U.S. Immigration Politics: Reshaped by Internal Migration?

Migration is reshaping the U.S. political landscape—but perhaps not in the way most believe.

At a time when anti-immigrant restrictionists appear on the rise in the United States, a nearly invisible mass migration in the Americas could be reordering American politics in a direction favorable to immigration rights.

With the U.S. foreign-born population at a near-historic level—13.4 percent of the population in 2015 compared to the modern high of 14.8 percent in 1890—anti-immigration rhetoric has unquestionably been a cornerstone of Donald Trump’s surprise presidency.

In office, his rhetoric has morphed into anti-immigrant policies and proposals that threaten the tradition of the United States as a nation of immigrants and risk destabilizing countries across the Americas.

In September 2017, for example, Attorney General Jeff Sessions rescinded the Obama-era Deferred Action for Childhood Arrivals, or DACA, policy that protected from deportation nearly 800,000 immigrants brought to the United States as children. If Congress fails to protect DACA beneficiaries, their mass deportation could destabilize the United States’ most important global partner—Mexico—as it struggles to reintegrate those deported during the Obama and Trump presidencies and to fend off Trump’s protectionism, all while wading through a dynamic election year.

In the past month, the Trump Administration also broke 20 years of bipartisan consensus and ended Temporary Protective Status, or TPS, for thousands of Nicaraguans and Haitians, straining the hemisphere’s two poorest countries, and appears poised to do the same to more than 200,000 Hondurans and Salvadorans TPS beneficiaries.

Newly released U.S. government statistics also demonstrate how the Trump Administration is fostering fear and uncertainty among immigrants across the United States.
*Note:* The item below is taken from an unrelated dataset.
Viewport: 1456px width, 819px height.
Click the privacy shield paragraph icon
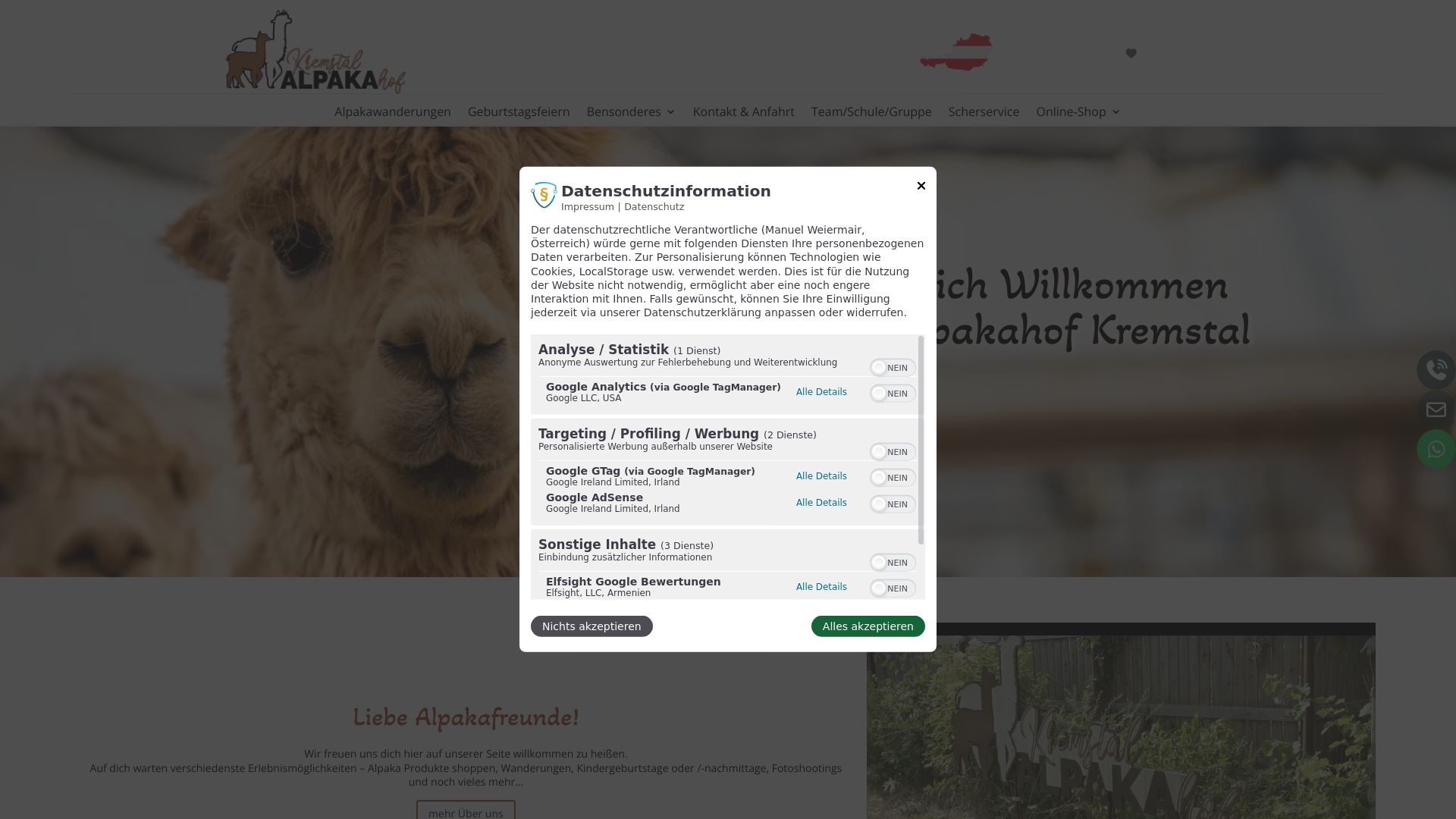(544, 195)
Since January 20, 2017, immigration-related arrests away from U.S. borders have risen 30 percent and removals linked to such arrests have increased 37 percent from the previous year.
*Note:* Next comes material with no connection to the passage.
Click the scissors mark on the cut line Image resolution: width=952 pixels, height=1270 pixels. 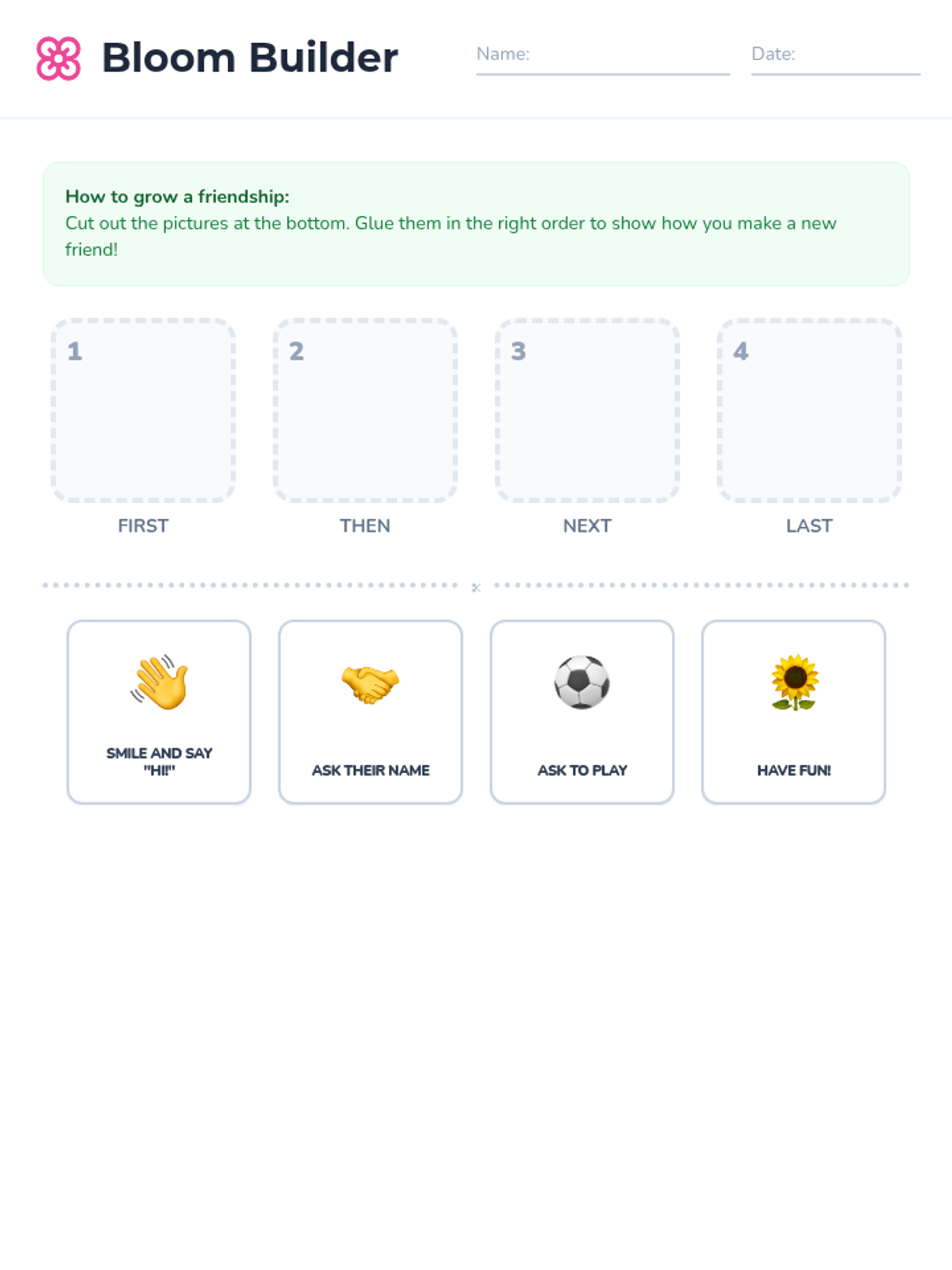click(476, 587)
Paradoxically, the antidote to this anti-immigrant fever may end up being a mass migration, albeit an internal one—the movement of hundreds of thousands of Puerto Ricans to the U.S. mainland following Hurricane Maria.
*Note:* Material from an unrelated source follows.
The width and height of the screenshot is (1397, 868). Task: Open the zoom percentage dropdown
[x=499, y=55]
Since that historic storm and since the Trump Administration’s mismanaged disaster response began approximately 200,000 Puerto Ricans have relocated to the U.S. mainland.  A number many expect to double in the next year.

As U.S. citizens, migrants from Puerto Rico have the power to reshape politics immediately.

This is particularly true in electorally significant state of Florida, which expects nearly 200,000 Puerto Ricans to relocate there in the immediate, post-storm period, radically altering the state’s political demographics as the number of Puerto Ricans rapidly draws even with the state’s Cuban-American population.

This is all taking place in a state where presidential and gubernatorial elections are notoriously closely contested—with a net partisan difference among the 50 million presidential votes cast since 1992 of 14,000, or 0.04 percent—and involves a group that leans heavily Democratic.  Puerto Ricans broke 3-to-1 for Democratic presidential candidates in Florida’s past three elections.

Although conservative groups are dedicating significant resources to cultivate Puerto Rican voters in Central Florida, the botched response to Maria and a Republican tax plan that threatens to further devastate Puerto Rico’s recovery may drive recently arrived voters further into the waiting arms of Democratic politicians.

With the majority of the U.S. foreign born population having been born elsewhere in the Americas, any shift away from Trump’s restrictionist approach on immigration toward greater inclusion and rationality would have significant ripple effects for the region and for regional relations.

President Trump was reportedly surprised that Puerto Ricans are U.S. citizen; he and his fellow restrictionists may soon be surprised to the degree migrating Puerto Ricans will change the U.S. political map and thus the contours of the national immigration debate.

By Dan Restrepo, Fellow, Center for American Progress.